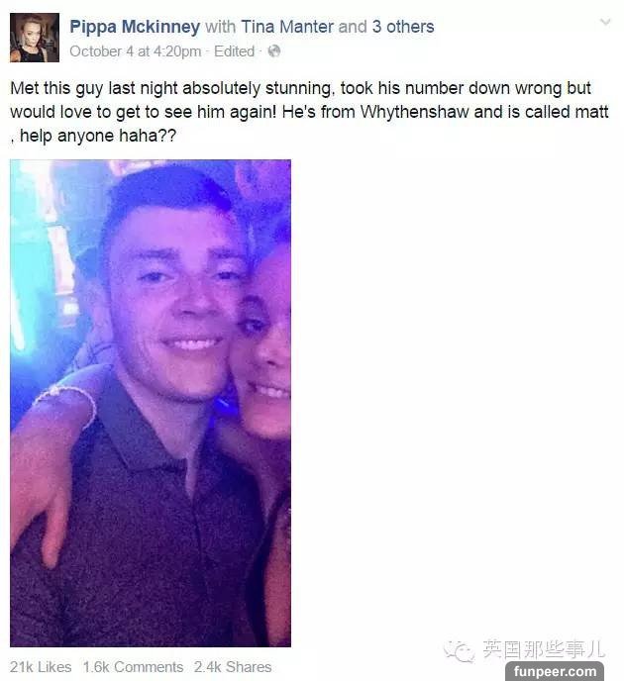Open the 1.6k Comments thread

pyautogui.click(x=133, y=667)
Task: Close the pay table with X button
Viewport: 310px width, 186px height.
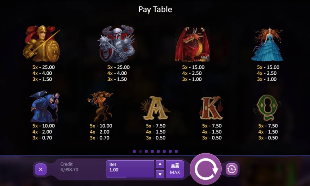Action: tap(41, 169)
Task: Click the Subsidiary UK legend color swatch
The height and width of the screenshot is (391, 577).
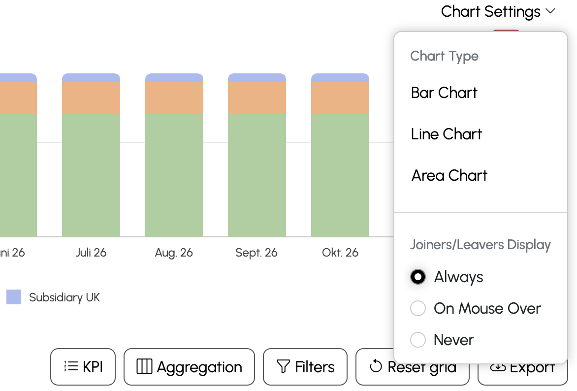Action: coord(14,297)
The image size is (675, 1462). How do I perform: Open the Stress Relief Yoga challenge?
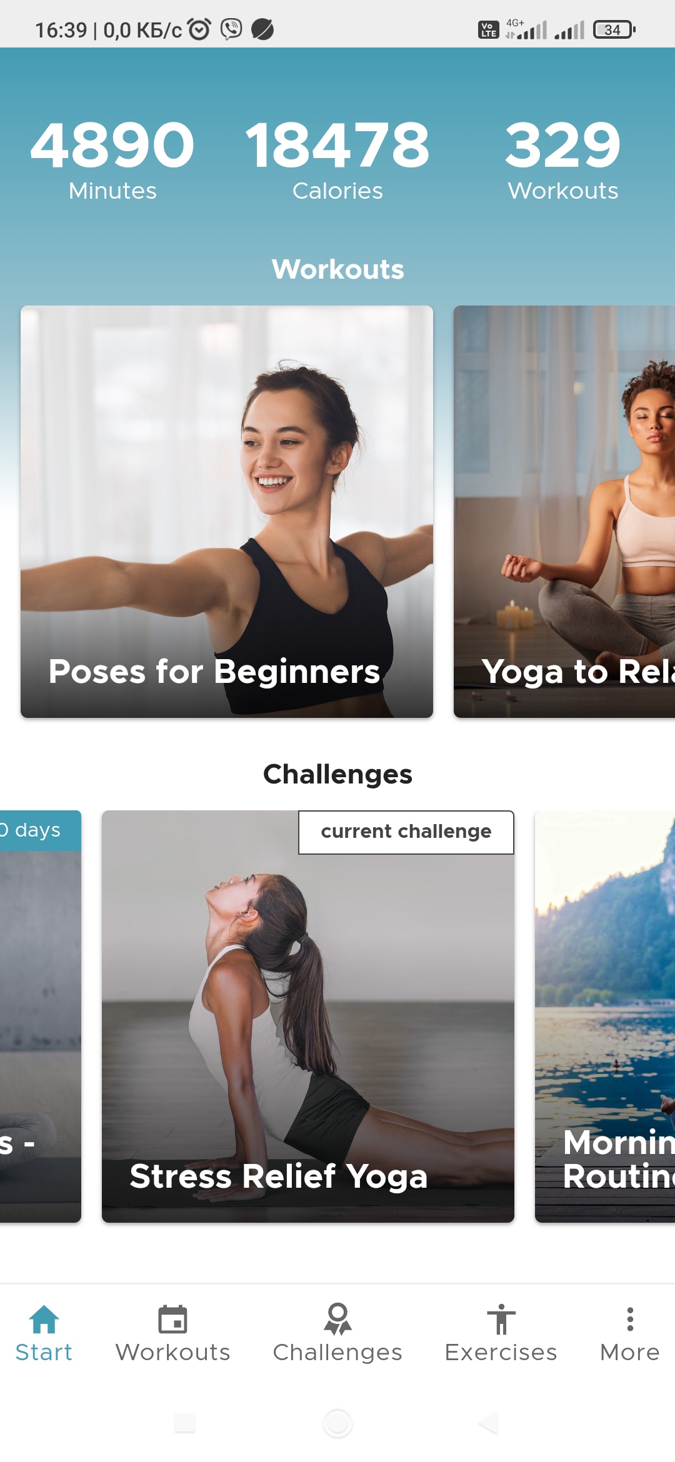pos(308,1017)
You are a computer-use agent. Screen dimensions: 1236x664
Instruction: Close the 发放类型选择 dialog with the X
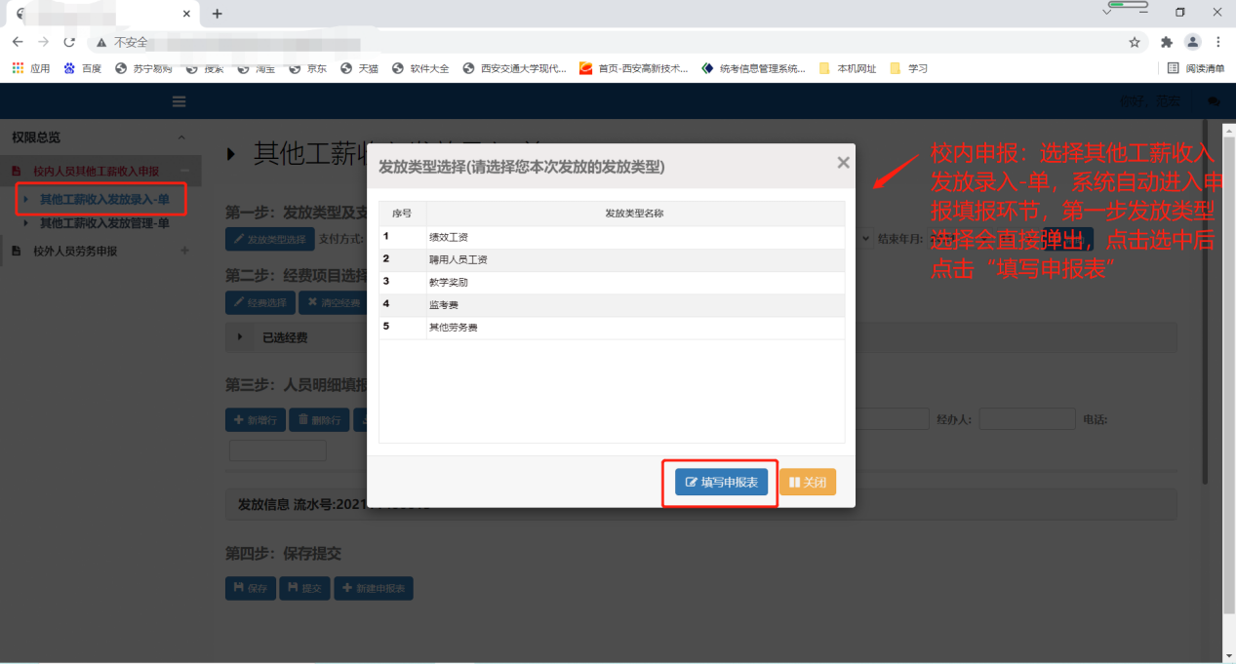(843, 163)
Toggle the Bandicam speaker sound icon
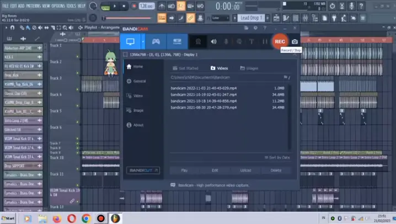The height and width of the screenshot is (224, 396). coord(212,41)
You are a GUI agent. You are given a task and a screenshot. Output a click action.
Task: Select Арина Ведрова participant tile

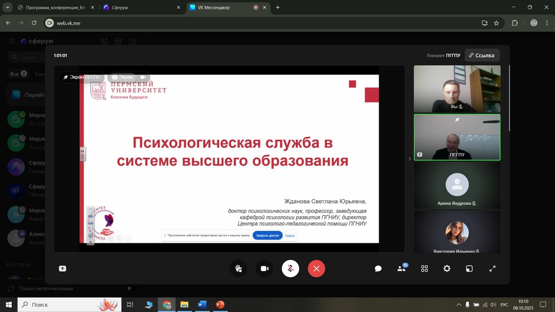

————————

Per favore, riporta tutti i record sostituendo "Close" con "Dismiss" e lasciando invariato il resto. Escludi le immagini dalla risposta.

Risposta:
Open the 1.6k Comments thread

pyautogui.click(x=133, y=667)
Task: Dismiss the pay table with X button
Viewport: 310px width, 186px height.
Action: tap(41, 169)
Task: Click the Subsidiary UK legend color swatch
The height and width of the screenshot is (391, 577).
Action: coord(14,297)
The image size is (675, 1462). How do I perform: Open the Stress Relief Yoga challenge?
pos(308,1017)
You are a computer-use agent. Screen dimensions: 1236x664
Instruction: Dismiss the 发放类型选择 dialog with the X
(843, 163)
Toggle the Bandicam speaker sound icon
The height and width of the screenshot is (224, 396). coord(212,41)
You are a GUI agent. You are given a task and a screenshot. Output a click action.
Task: Select Арина Ведрова participant tile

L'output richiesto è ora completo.